Controinchiesta sulla morte di Pantani: non si esclude l'omicidio
La morte di Marco Pantani sembra destinata a rimanere avvolta nel mistero come quella di un altro grande campione del ciclismo, Ottavio Bottecchia, trovato agonizzante il 3 giugno di settant'anni fa e deceduto dodici giorni dopo, il 15 giugno 1927. Si parlò di omicidio politico, di un incidente in bicicletta, di una vendetta di un contadino; la verità però non si è mai saputa e difficilmente si saprà mai.
Un libro appena uscito in Francia, e prontamente segnalato da Gianni Mura di Repubblica, pone inquietanti interrogativi, peraltro già mossi da qualche organo di stampa italiano e dal legale della famiglia Pantani, sulla tragica morte del campione romagnolo. L’autore del libro (Vie et mort de Marco Pantani) è Philippe Brunel, 51enne giornalista dell'Equipe, apprezzato in terra francese e non solo. Brunel ha fatto un accurato lavoro d’inchiesta lavorando alla stesura del testo per tre anni.
La sua ricostruzione parte dal 5 giugno 1999, quando Pantani venne fermato per ematocrito alto al Giro d’Italia, arriva al 14 febbraio 2004, quando il Pirata è morto, e esamina le carte dell’inchiesta giudiziaria che porterà, il prossimo 21 dicembre, al giudizio nei confronti dei due ultimi imputati coinvolti, Fabio Carlino ed Eva Korovina.
L’inchiesta dà per scontato che Pantani sia morto per overdose di cocaina, da solo, nella stanza del suo albergo, ma Brunel non accetta, documentando la propria tesi, questa semplice verità. Perché l'inchiesta ha scartato quasi subito le alternative, il suicidio e l'omicidio, o anche semplicemente la possibile presenza di altre persone accanto al campione nella notte della tragedia?
Per ricostruire i fatti Brunel è stato a lungo in Romagna d'inverno, raccontando lo squallore, l'assenza di turisti, la presenza di spacciatori, di hostess che fanno le puttane, ma ha anche visto foto e filmati dell'autopsia, ha scoperto particolari macabri, come quello del perito che, per timore che il cuore di Pantani fosse trafugato dall'ospedale, se lo porta a casa, in un contenitore apposito, e lo nasconde in cucina, senza dire nulla alla moglie.

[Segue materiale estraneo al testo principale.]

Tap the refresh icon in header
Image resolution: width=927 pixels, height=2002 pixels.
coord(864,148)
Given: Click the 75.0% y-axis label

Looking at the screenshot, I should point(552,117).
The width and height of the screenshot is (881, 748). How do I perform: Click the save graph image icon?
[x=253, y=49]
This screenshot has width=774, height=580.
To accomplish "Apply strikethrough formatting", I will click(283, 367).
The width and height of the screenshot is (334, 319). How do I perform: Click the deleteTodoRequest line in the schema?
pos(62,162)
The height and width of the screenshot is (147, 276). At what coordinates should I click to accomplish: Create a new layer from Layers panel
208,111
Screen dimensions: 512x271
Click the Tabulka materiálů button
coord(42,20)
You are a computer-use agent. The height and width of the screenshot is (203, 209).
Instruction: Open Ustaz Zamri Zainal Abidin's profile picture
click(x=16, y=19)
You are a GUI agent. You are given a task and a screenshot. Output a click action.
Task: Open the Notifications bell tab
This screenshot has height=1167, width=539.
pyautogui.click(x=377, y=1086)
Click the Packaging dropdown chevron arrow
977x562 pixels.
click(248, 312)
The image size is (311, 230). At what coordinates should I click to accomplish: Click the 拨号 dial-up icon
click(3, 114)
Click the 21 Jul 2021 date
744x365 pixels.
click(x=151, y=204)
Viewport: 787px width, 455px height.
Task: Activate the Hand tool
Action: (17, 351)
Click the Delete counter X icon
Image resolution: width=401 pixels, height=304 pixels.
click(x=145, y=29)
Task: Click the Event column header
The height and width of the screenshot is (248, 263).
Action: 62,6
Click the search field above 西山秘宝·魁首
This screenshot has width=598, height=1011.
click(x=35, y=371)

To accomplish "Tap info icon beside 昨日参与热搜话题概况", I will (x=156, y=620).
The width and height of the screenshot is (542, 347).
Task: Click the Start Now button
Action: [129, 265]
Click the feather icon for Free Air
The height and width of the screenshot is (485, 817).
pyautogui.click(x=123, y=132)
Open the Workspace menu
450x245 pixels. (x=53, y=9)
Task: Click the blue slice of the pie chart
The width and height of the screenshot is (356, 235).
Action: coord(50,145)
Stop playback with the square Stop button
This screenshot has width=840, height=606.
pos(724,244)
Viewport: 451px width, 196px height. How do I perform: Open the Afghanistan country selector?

Brumel ha letto gli atti dell’inchiesta: i testimoni che hanno visto la stanza del residence Le Rose hanno descritto in modo diverso i mobili messi sottosopra. Sono state trovate due scatole con resti di cucina cinese, che non risultano ordinati da Pantani (che peraltro non amava quel cibo) né dalla reception. Dalle foto del cadavere risultano ferite al naso, al collo e alla testa non giustificate dall'autopsia. Ed è abbastanza improbabile che un uomo solo abbia letteralmente ribaltato un appartamento, bagno incluso, senza neanche rompersi un'unghia e senza che nessuno udisse i forti rumori che senza dubbio provocava.
Insomma, le zone d’ombra sono molte, ma il processo penale in corso è destinato a concludersi senza esaminare le piste che rimangono aperte. E non battute. Se non ci sarà qualche procuratore solerte a riaprire il caso la fine di Pantani rischia di rimanere nella triste e oscura leggenda come quella di Bottecchia.